In Summe entsteht ein Stück Stadt im Kleinen, das als inspirierender Ort vielfältiger Atmosphären zu einer Bühne des pädagogischen Lebens werden kann - und die Lust auf eine Bespielung erwecken soll.

Beurteilung durch das Preisgericht

Das vorliegende Projekt besticht durch die klare und maßvolle Herangehensweise an die durchaus komplexe Aufgabenstellung der Erweiterung des Bestandsgebäudes und des Neubaus der FBS. Der/Die ProjektantIn schlägt sowohl eine Aufstockung des Bestandes, als auch einen autarken Neubau der Berufsschule vor. Durch die geschickte Aufteilung der Baumassen wird das Projekt den gestellten Anforderungen am besten gerecht. Durch die großzügige Behandlung der Bestandsflächen im EG entsteht hier der notwendige Freiraum für die Verbindung beider Schultypen.
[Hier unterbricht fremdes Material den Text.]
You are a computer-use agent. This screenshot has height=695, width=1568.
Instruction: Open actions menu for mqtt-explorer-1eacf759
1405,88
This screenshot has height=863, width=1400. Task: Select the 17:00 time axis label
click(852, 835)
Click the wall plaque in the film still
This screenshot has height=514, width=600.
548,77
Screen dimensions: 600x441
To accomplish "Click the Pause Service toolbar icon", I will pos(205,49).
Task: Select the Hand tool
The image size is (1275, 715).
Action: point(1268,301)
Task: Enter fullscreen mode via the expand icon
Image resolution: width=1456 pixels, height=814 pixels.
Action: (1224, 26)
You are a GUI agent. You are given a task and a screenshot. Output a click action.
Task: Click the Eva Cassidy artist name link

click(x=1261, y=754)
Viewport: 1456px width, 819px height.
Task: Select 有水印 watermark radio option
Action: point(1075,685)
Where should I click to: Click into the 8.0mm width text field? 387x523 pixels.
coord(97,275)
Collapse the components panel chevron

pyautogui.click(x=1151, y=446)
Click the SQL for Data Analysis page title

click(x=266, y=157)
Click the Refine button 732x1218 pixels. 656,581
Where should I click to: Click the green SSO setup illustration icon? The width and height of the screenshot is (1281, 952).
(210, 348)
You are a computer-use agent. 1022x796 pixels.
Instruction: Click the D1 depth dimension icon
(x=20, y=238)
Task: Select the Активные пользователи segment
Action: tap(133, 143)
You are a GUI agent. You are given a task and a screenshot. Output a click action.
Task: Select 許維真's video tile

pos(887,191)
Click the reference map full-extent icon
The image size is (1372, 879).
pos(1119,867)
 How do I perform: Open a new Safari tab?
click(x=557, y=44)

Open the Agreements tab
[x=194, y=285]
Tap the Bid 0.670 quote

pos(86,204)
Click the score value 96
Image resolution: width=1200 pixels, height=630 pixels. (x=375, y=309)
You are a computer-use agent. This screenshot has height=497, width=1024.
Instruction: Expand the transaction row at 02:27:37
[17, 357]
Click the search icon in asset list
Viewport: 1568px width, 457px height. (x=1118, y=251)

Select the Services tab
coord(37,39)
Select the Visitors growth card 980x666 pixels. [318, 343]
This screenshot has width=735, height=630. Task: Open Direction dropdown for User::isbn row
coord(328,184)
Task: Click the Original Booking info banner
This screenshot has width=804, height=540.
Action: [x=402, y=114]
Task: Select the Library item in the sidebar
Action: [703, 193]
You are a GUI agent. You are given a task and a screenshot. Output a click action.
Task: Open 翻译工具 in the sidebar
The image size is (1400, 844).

Die Setzung des Solitärbaukörpers setzt einen Kontrapunkt zur langen Bestandsfassade an der Ostseite des Planungsgebiets. Sowohl der gewählte Typus des Gebäudes als auch sein freies Umfeld lassen für die weitere Bearbeitung große Flexibilität zu. Die ringförmige Aufstockung des Bestandsgebäudes bildet einen sinnigen Abschluss zum U-förmigen Bestandsvolumen und lässt ausgezeichnete Unterrichtsräume erwarten, insbesondere die neu situierte Bibliothek. Nicht nur in architektonischer Hinsicht, sondern auch aus funktionellen und städtebaulichen Gründen erfüllt das Projekt die gestellten Anforderungen in herausragender Weise.